Условия рынка труда везде были различны, часто неблагоприятны и в итоге ссыльно-поселенцы, не имея возможности заработать даже на питание либо подавались в бродяжничество, либо уходили на золотые прииски, которые нуждались в постоянном притоке дешевой рабочей силы.
Пытаясь решить проблему бродяжничества, Николай Петрович в одном из циркуляров утверждал, что ссыльных, выходящих на поселение, нельзя расселять без учета интересов населения, т.е. следует в первую очередь принимать во внимание поземельный размер волостей, степень их населенности.
Часто для поселения выбирались местности близ больших городов, трактов, что только усиливало земельные трудности. Из-за отсутствия подходящих земель ссыльные не могли заниматься хозяйственной деятельностью. «При таком направлении этого дела, – писал Синельников, – поселенцы по прибытии на место водворения, становятся в положение, лишающее их возможности заводиться хозяйством и честным трудом земледельца снискивать пропитание, и спешат или уйти на золотые прииски, или пуститься в бродяжничество или же обращаются в тунеядцев и становятся бременем для местного населения».

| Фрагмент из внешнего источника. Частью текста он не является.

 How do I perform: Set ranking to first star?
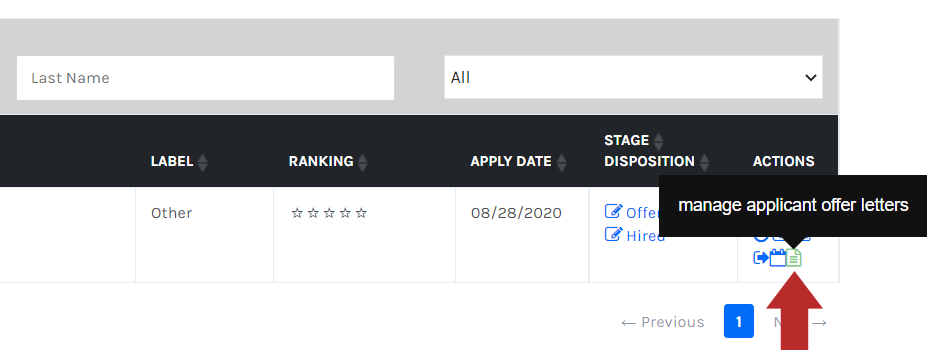tap(297, 213)
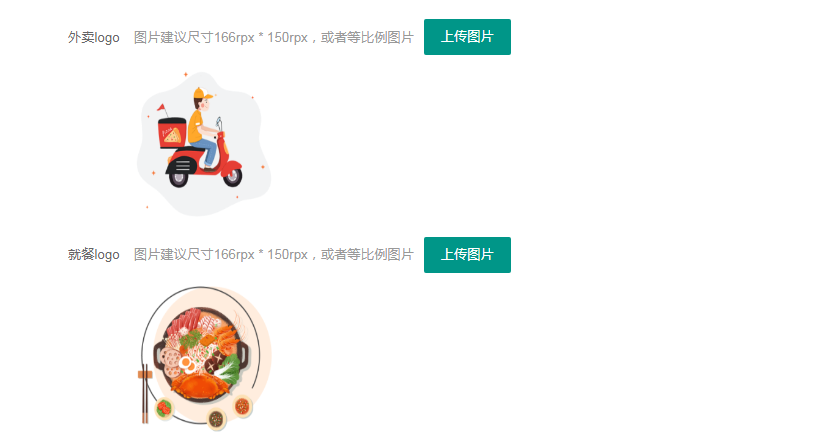Viewport: 825px width, 448px height.
Task: Click the dark sauce dish below hotpot
Action: [216, 420]
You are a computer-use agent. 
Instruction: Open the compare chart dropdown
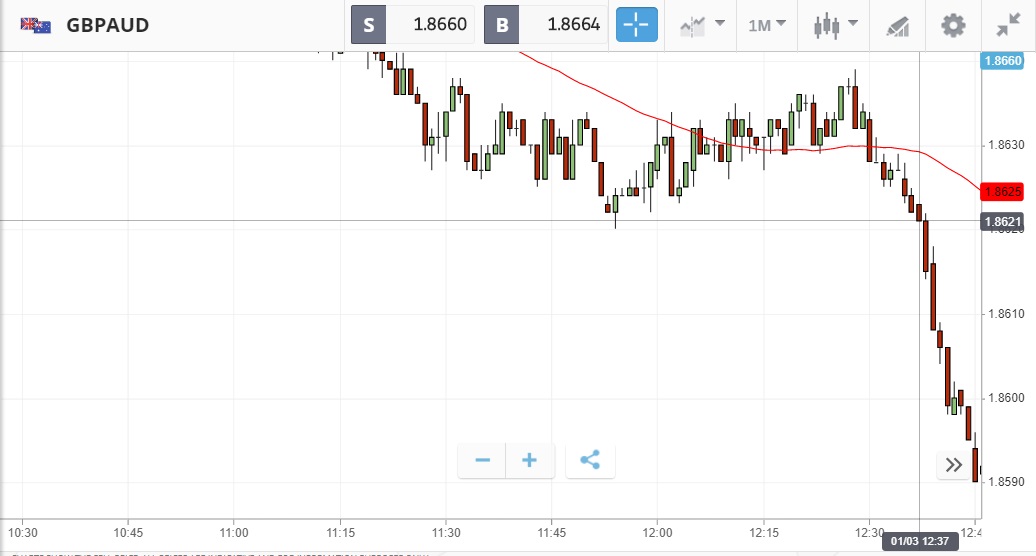(702, 25)
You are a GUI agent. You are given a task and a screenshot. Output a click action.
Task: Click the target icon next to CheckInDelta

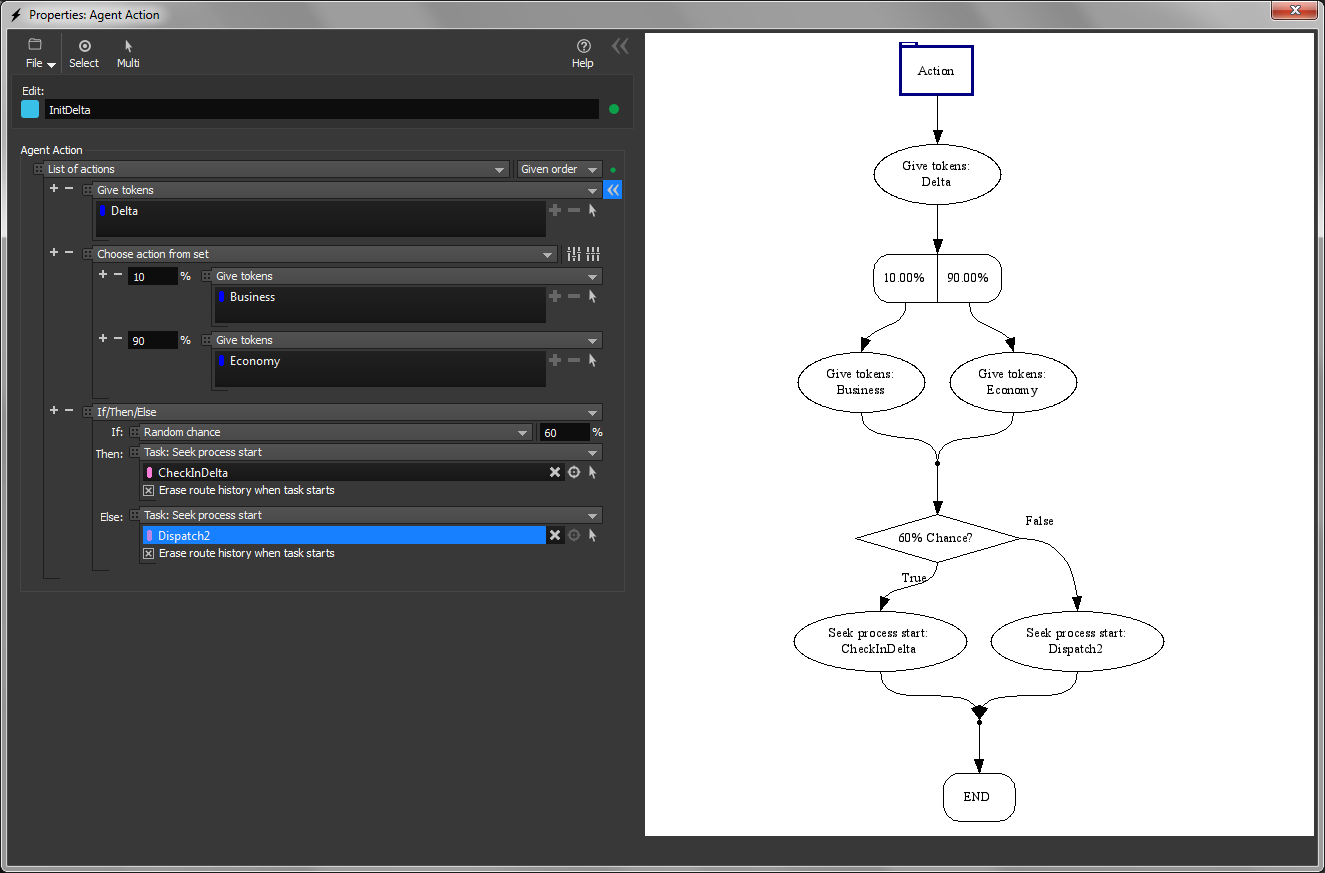(574, 473)

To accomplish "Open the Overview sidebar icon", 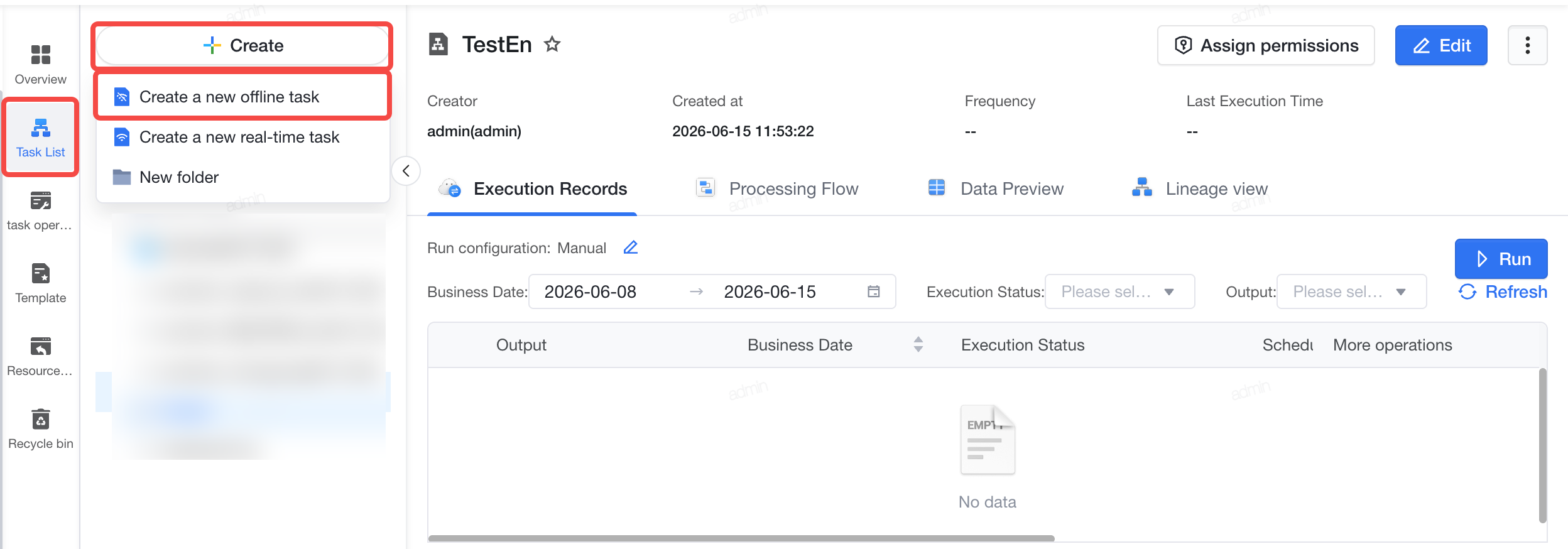I will 40,64.
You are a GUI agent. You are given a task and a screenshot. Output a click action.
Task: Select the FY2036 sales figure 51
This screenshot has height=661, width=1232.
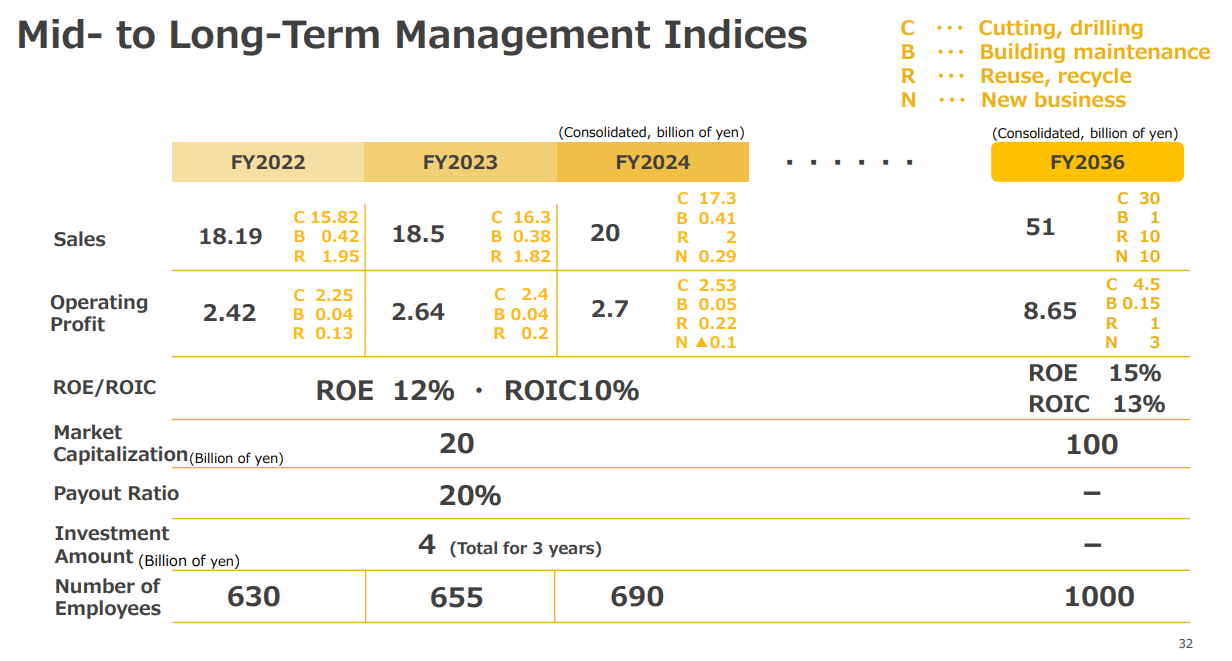point(1040,227)
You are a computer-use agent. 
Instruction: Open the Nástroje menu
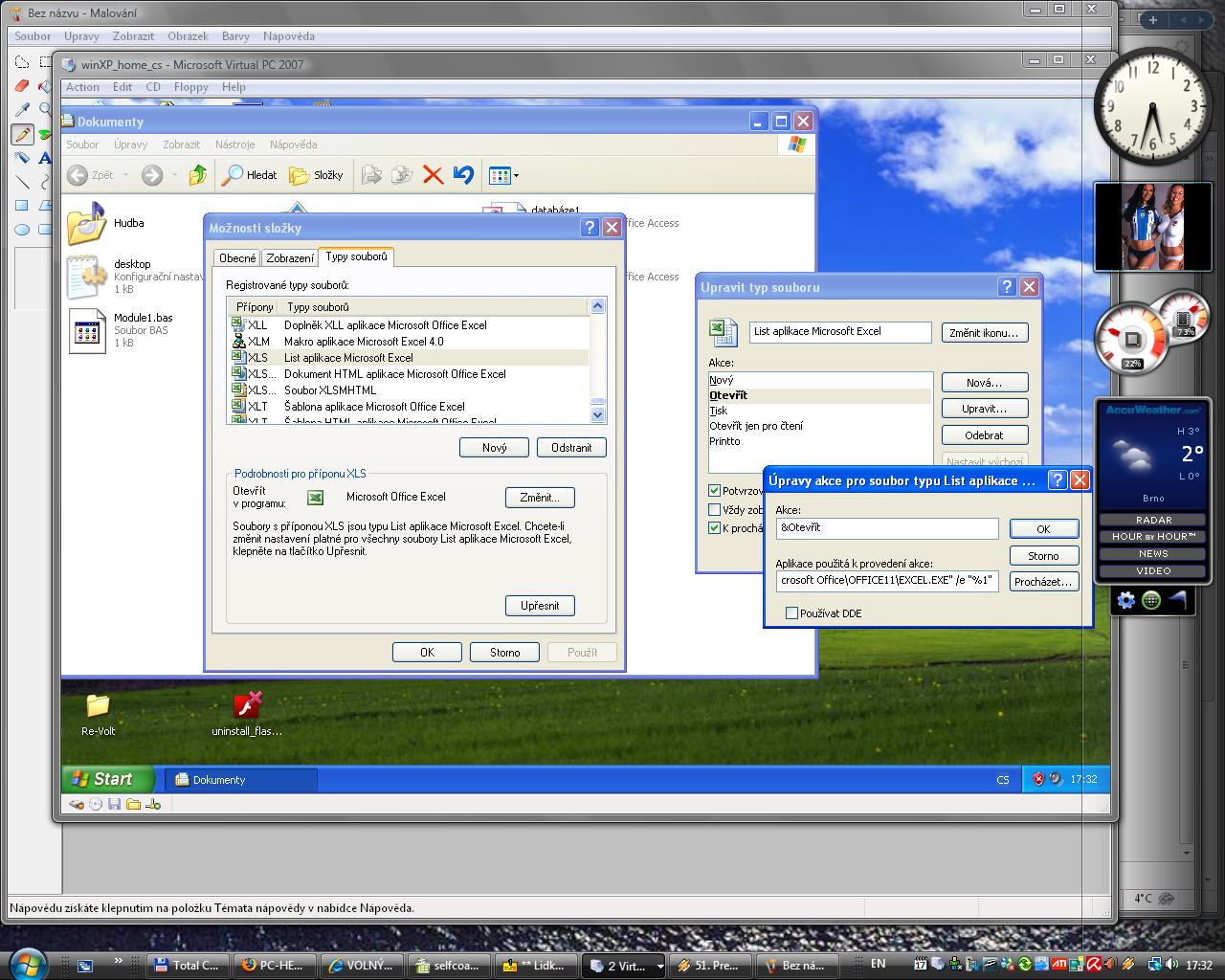click(x=234, y=145)
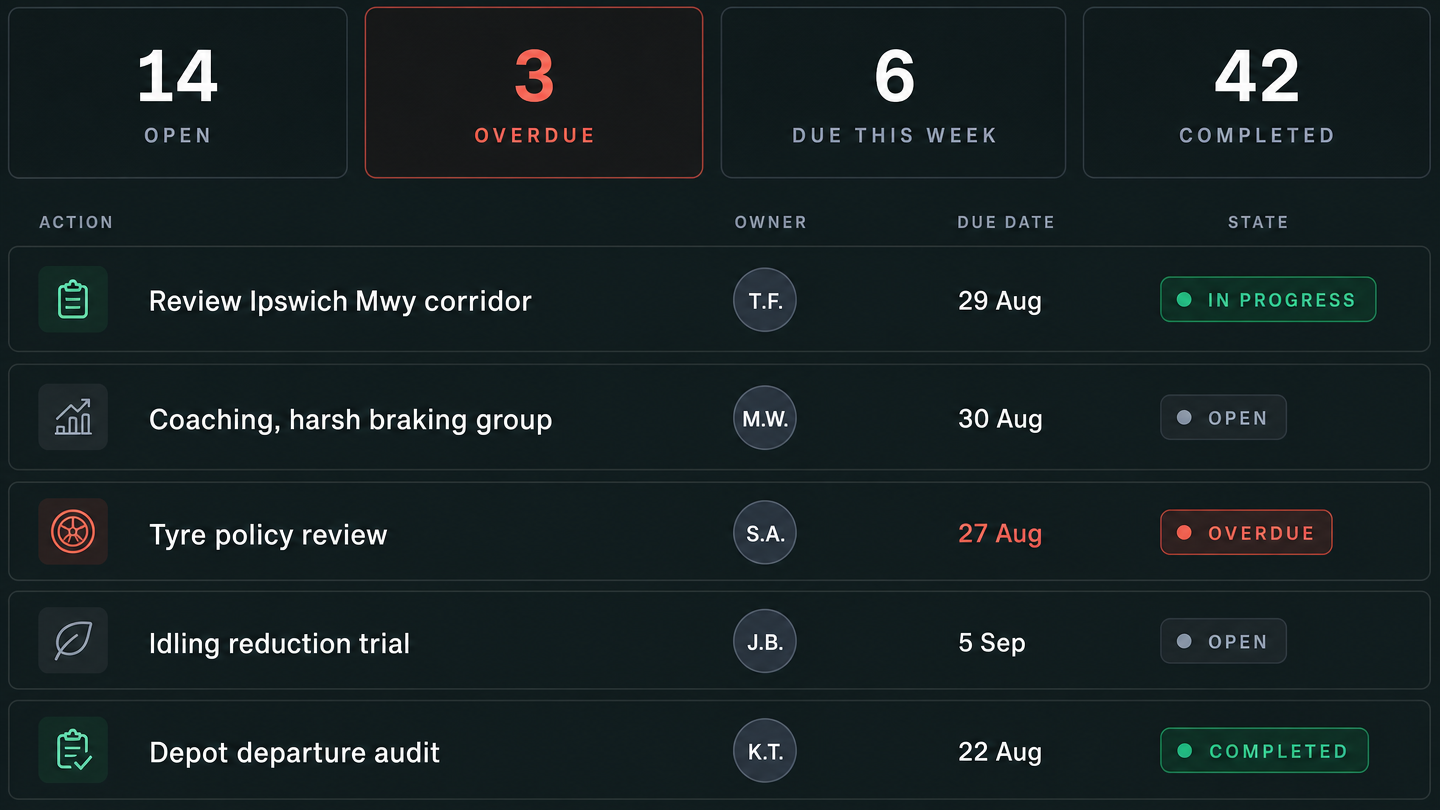Sort by the Owner column header

(x=770, y=222)
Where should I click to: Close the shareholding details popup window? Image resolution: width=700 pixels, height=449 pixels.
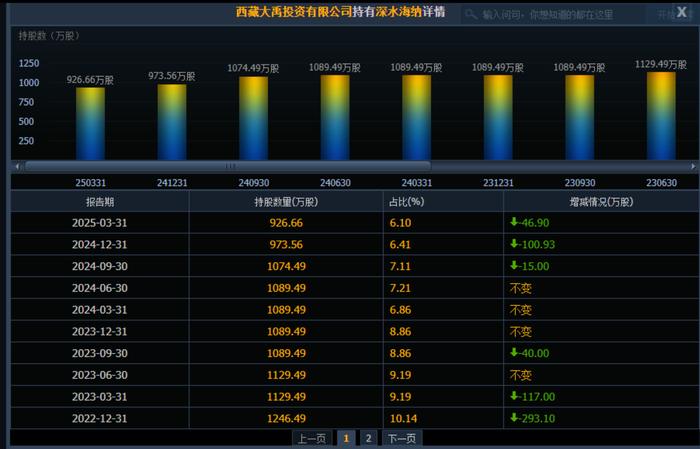681,12
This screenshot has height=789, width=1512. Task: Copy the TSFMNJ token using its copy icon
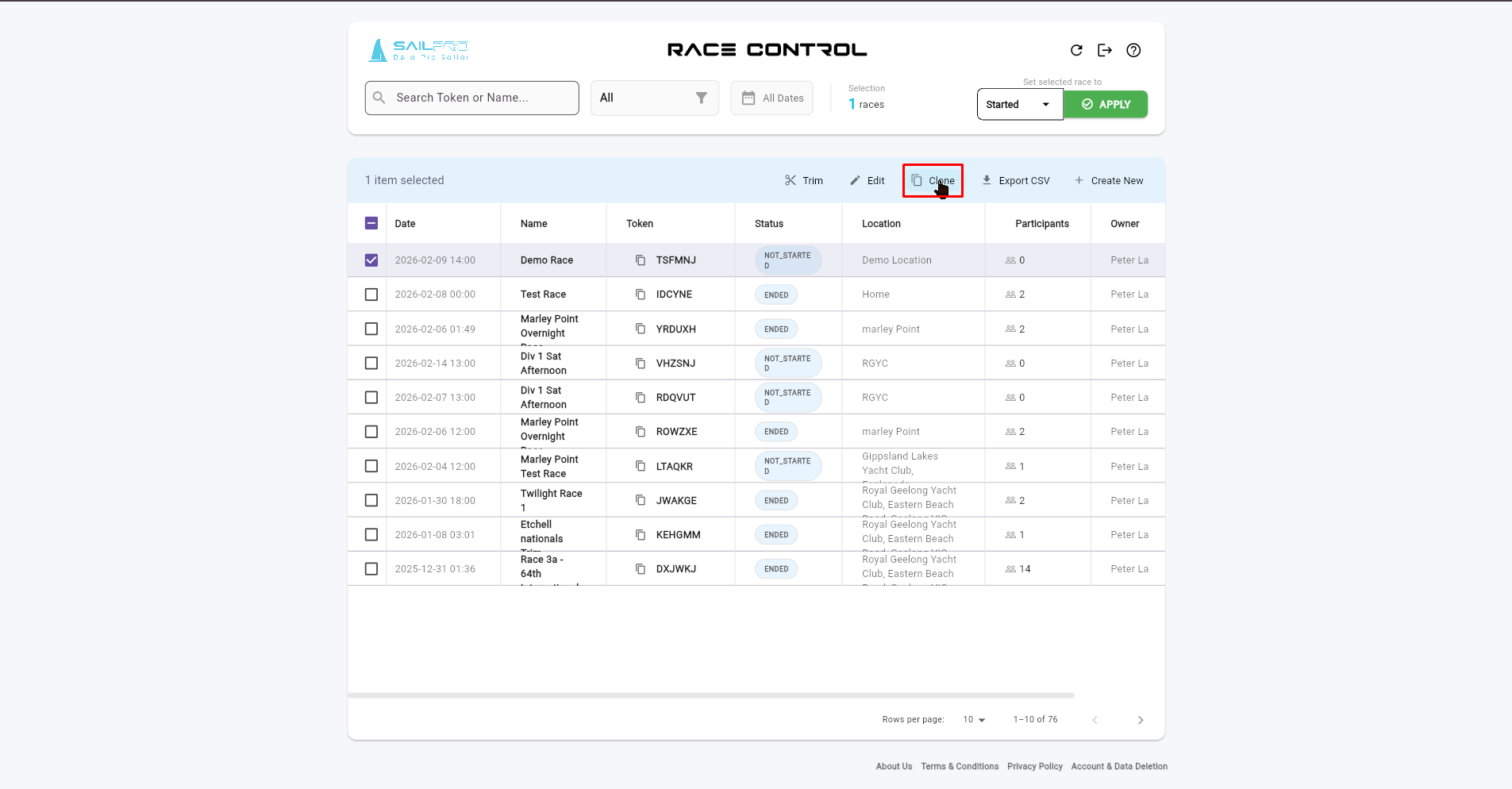coord(641,260)
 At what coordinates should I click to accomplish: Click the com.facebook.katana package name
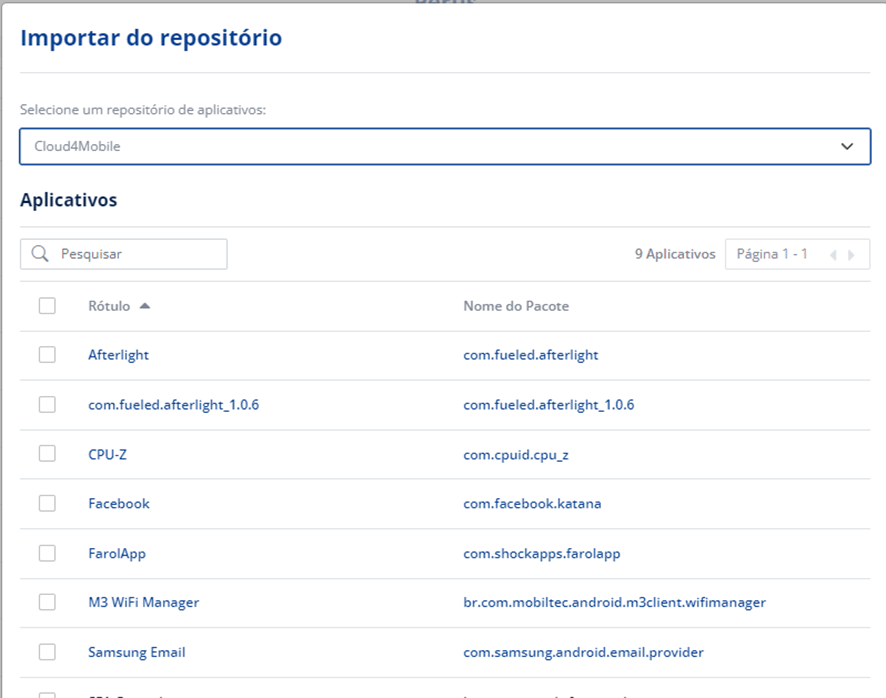(532, 504)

Николай Петрович требовал от местных чиновников делать экономический анализ территории, куда предполагалось направлять поселенцев, что было в новинку не только для большинства волостных начальников, но и чиновников более высокого уровня. При таком раскладе возрастала роль «профильных» чиновников в губернском центре и в волостях. Ведь им предстояло анализировать и регулировать потоки ссыльно-поселенцев, принимать участие хотя бы в минимальном обустройстве жизни.
Еще одной болезненной темой было бродяжничество. С. В. Максимов, в очерках из цикла «Сибирь и каторга»: «Беглых каторжников разгуливает толпа по Сибири; когда они соединяются вместе, то держат в осаде население обширного района, как это было несколько лет назад в Енисейской губернии. Здесь разбойники плавали на лодках по Ангаре и Енисею и наводили ужас на прибрежные села и деревни…»
Явление было порождено размерами ссылки и каторги , соответственно искоренение его вряд ли было возможно без ее отмены. Николай Петрович это понимал, а поскольку отмены добиться было нереально, прилагал максимум усилий для смягчения того, что с ними было связано. Так что борьба с бродяжничеством полностью укладывалась в его идею сотрудничества – государства и тех, кто получил суровое наказание.
Говорить о наличии у Синельникова какой-то цельной пенитенциарной концепции сложно. Да это и не входило в его функционал. В данном конкретном случае можно констатировать, что как администратор он пытался улучшить и упорядочить деятельность огромного хозяйства «каторги и ссылки». Опыт, приобретенный в период заведования всей тюремной отраслью империи, безусловно, был очень полезен в сибирских реалиях.
Общий гуманитарный настрой Синельникова, нацеленный на улучшения жизни ссыльно-каторжных не прошел даром. Опыт привлечения их к дорожно-строительным работам, использовании на золотых приисках впоследствии применялся его преемниками. Уже в конце XIX века другой генерал-губернатор А. Д. Горемыкин активно использовал труд уголовных преступников на строительстве Транссибирской магистрали.